Employees Accused Arizona Coyotes Of Union Busting, Failure To Pay Staff [Updated]

The Arizona Republic uncovered federal records showing that the Arizona Coyotes have been the subject of two investigations by the National Labor Relations Board since October 2016. In the documents are claims that the Coyotes failed to properly pay its employees, spied on employees, threatened them when they tried to unionize, and retaliated against employees who complained.

The first NLRB charge, filed on Oct. 19, 2016, was withdrawn in February after the Coyotes and the employee reached a private agreement. From the charge document, the Coyotes are accused of the following:

Issuing discipline and discharging its employee (name redacted) because (they) concertedly complained on behalf of other employees regarding the Employer failing to properly pay its employees. The above-named Employer also maintained overly-broad and discriminatory rules, including but not limited to, overly-broad and discriminatory rules in its Employee handbook and severance agreement.

And, from the same charge, an amended document filed in December added to the list of violations to include actions taken against potential unionizing and potential surveillance of employees.

(1) Creating the impression that its employees’ protected, concerted activities were under surveillance; (2) promulgating overly-broad and discriminatory directives prohibiting its employees from engaging in concerted activities; (3) threatening its employees with unspecified reprisals because they engaged in concerted activities.

The second charge, filed on June 29, 2017, is still listed as active. A lawsuit filed on June 16 against the Coyotes by James Whitener, who worked in ticket sales for the team from September 2011 until May 2017, implies that Whitener also filed the second NLRB charge. That lawsuit was settled in September, separate from the NLRB investigation. The suit says that Whitener worked overtime for the Coyotes without compensation, as the team purposely avoided having to pay him. From Whitener’s suit, here is the list of violations:

a) willfully failing to record all time that Plaintiff has worked for the benefit of Defendant;

b) willfully failing to keep records as required by the (Fair Labor Standards Act)

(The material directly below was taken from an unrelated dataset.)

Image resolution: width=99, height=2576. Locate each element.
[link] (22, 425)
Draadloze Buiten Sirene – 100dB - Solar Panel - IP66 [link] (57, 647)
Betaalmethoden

c) willfully misclassifying Plaintiff as exempt from the overtime requirements of the FLSA

d) willfully failing to pay Plaintiff overtime wages for hours he worked in excess of 40 hours per week.

The Coyotes, who deny the allegations, have consistently been the NHL’s number-one candidate for relocation. They moved in 1996 to Arizona from Winnipeg and filed for bankruptcy in 2009. With their current lease on a year-to-year basis, the team has claimed that they would need hundreds of millions in public money for a new arena in order to stay in Arizona.

The first charge, via the Republic, is below, as is the federal lawsuit filed by Whitener against the Coyotes. We’ve sent a Freedom of Information Act request to the NLRB for the entirety of the second charge.

Update (12/19/17, 5:53 p.m. ET): The case file for the second charge, which is still open, is now embedded below as well. The name of the employee was redacted by the NLRB, but the charge specifically accuses the team of firing an employee for the following:

Engaging in concerted activities with other employees for the purposes of mutual aid and protection, and concertedly complained to Respondent about wages, hours, and working conditions, by raising concerns with other employees and with Respondent about supervision, training, communications with employees, wages, benefits,and other terms and conditions of employment.

Correction (10:34 a.m. ET, Nov. 16): This post has been updated to distinguish between an NLRB “charge,” which is filed by an aggrieved employee, and a “complaint,” which the NLRB files if it believes the charge has merit.